§ Problem statement
Reproduce the passage from the Seacourt Pavilion article word for word, starting at "The Seacourt Pavilion" and ending at "of 253000 sqft.".

Given passage: Begin

= Seacourt Pavilion =

Regional shopping center

The Seacourt Pavilion is a regional shopping center on Hooper Avenue in Toms River, New Jersey. It is right across the street from the Ocean County Mall. The mall has a gross leasable area of 253000 sqft.

The shopping center is split-level, with the parking lot on the east side higher than on the west side. Tenants include Marshalls, Pier 1 Imports (closing 2020), AMC/Loew's Cineplex (closing August 21, 2022), Ashley HomeStore, and HomeGoods. Former tenants include; Old Country Buffet, LA Fitness, (which has its own porte-cochere), Lionel Kiddie City, and Nobody Beats The Wiz.

==History==
Ground was broken on the project in May 1988, with plans to build a two-level enclosed mall, 12000 sqft of office space and a 150-room hotel. However, the plans for offices and hotel rooms never came to fruition.

As part of a re-envisioning of the traditional shopping center, Seacourt Pavilion created an innovative farmers' market — similar to comparable facilities at Reading Terminal Market in Philadelphia, South Street Seaport in New York City and Quincy Market in Boston — in addition to its existing food court, offering shoppers options for both prepared and farm fresh foods.

The market and food court have since closed down and as of 2008, the majority of the complex houses what were intended to be the original anchor stores after their expansions into available storefronts.

Seacourt Pavilion was briefly featured in the 2009 MTV series Jersey Shore, where the female cast members go tanning at the Simply Sun Tanning salon.

Given passage: End
Entries shown: Begin

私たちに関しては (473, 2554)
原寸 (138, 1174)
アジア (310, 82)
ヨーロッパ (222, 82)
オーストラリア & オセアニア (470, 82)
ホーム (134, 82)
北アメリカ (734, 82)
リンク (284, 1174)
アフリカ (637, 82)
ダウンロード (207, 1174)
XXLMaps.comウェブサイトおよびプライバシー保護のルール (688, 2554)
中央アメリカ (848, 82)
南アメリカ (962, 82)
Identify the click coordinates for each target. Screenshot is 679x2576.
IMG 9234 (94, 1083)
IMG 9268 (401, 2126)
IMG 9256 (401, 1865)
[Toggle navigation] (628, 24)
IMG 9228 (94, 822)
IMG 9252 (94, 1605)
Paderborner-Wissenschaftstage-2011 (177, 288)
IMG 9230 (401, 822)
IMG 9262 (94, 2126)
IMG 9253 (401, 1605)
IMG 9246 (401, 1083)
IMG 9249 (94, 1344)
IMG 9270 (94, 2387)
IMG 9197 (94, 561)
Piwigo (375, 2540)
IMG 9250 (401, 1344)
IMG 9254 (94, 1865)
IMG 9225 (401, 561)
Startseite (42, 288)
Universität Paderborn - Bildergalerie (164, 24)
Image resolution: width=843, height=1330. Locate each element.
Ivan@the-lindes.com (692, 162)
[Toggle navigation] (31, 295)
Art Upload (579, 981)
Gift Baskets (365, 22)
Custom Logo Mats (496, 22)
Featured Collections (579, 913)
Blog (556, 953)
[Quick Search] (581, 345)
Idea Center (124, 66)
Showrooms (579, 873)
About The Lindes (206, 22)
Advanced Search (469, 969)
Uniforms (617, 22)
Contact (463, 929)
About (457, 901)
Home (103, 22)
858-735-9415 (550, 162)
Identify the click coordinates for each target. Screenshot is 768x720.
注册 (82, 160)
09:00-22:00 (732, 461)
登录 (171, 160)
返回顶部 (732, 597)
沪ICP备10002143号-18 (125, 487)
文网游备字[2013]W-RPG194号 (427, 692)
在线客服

Entries shown: End

§ Response area
The Seacourt Pavilion is a regional shopping center on Hooper Avenue in Toms River, New Jersey. It is right across the street from the Ocean County Mall. The mall has a gross leasable area of 253000 sqft.